Whole School Literacy Texts
These are the core set of texts which drive our English Curriculum They are studied in depth, read repeatedly with younger children and read aloud by teachers to children so that they have the opportunity to be completely absorbed in the magic of the story.
They have been carefully selected by staff after consideration of existing exemplified reading spines, linking them where appropriate to the wider curriculum and also because they have struck a chord with the teachers who use them passionately and enthusiastically to promote a love of reading with their pupils.
Many of the books operate on different levels, giving the satisfaction of a good story, whilst also allowing the deepening exploration of emotions and wonder, with increasingly deeper themes.
Some of our books are romping reads, some cover challenging themes, whilst others will touch the reader deeply. We want our core texts to provide a stimulating springboard for our writing curriculum and challenge our children to express themselves in a range of genres. Above all, we want our core texts to be remembered and treasured, with many that will stay with the reader forever.
These documents set out in detail the progression of reading skills as taught from Reception to Year 6. We use a range of sources in order to provide our children with a rich variety of texts. In order to demonstrate the specific skills required to become a competent reader, we follow VIPERS.

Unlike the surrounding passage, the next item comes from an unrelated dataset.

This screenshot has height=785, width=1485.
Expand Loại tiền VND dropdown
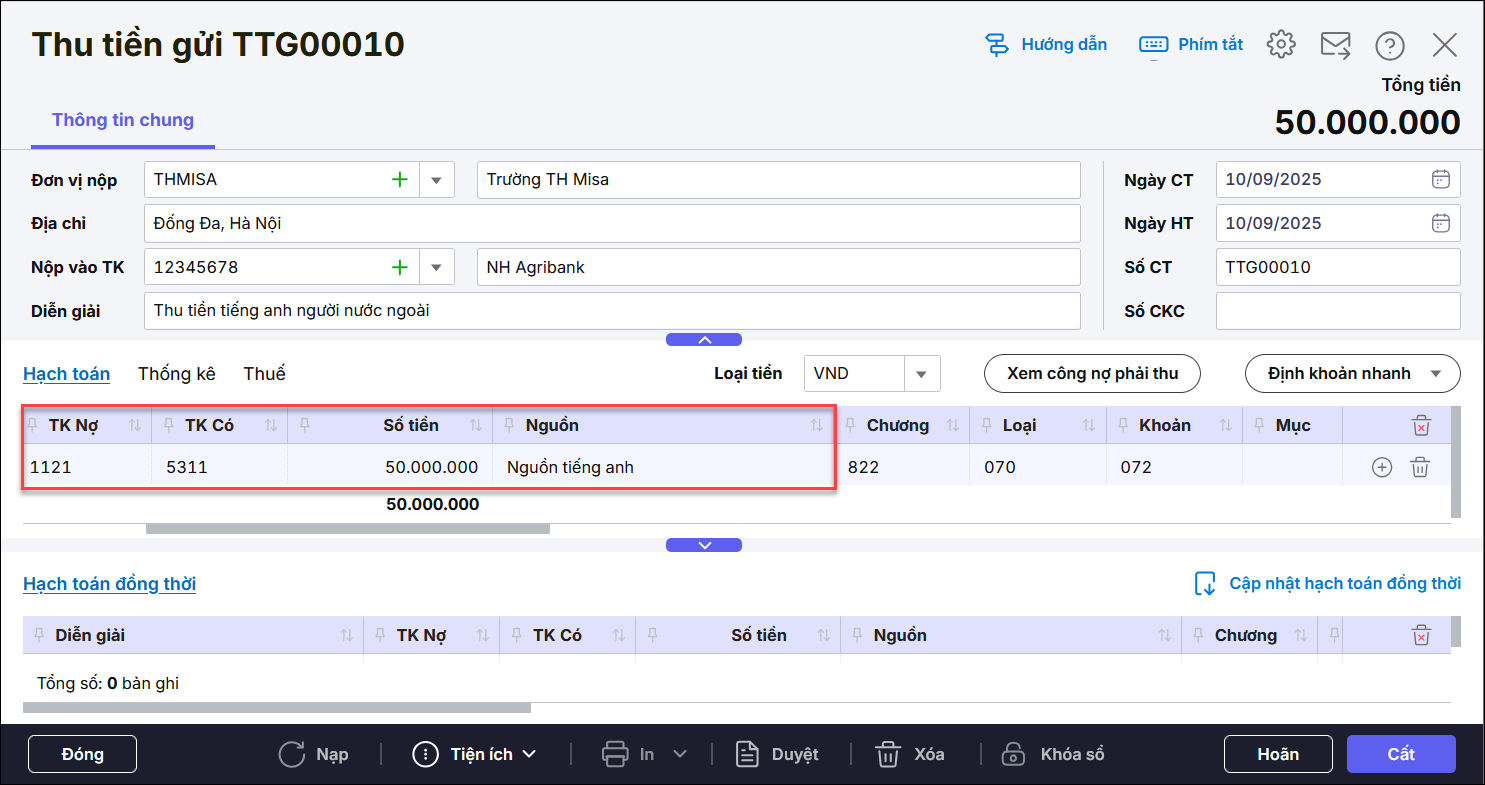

VIPERS is a range of reading prompts based on the 2016 Reading Content domains found in the National Curriculum Test Framework documents for KS1 and KS2. VIPERS is an acronym to aid the recall of the 6 reading domains as part of the UK’s Reading Curriculum.
What are Vipers?
VIPERS is an acronym to aid the recall of the 6 reading domains as part of the UK’s reading curriculum. They are the key areas which we feel children need to know and understand in order to improve their comprehension of texts.
VIPERS stands for
Vocabulary
Inference
Prediction
Explanation
Retrieval
Sequence or Summarise
The 6 domains focus on the comprehension aspect of reading and not the mechanics: decoding, fluency, prosody etc. As such, VIPERS is not a reading scheme but rather a method of ensuring that teachers ask, and students are familiar with, a range of questions. They allow the teacher to track the type of questions asked and the children’s responses to these which allows for targeted questioning afterwards.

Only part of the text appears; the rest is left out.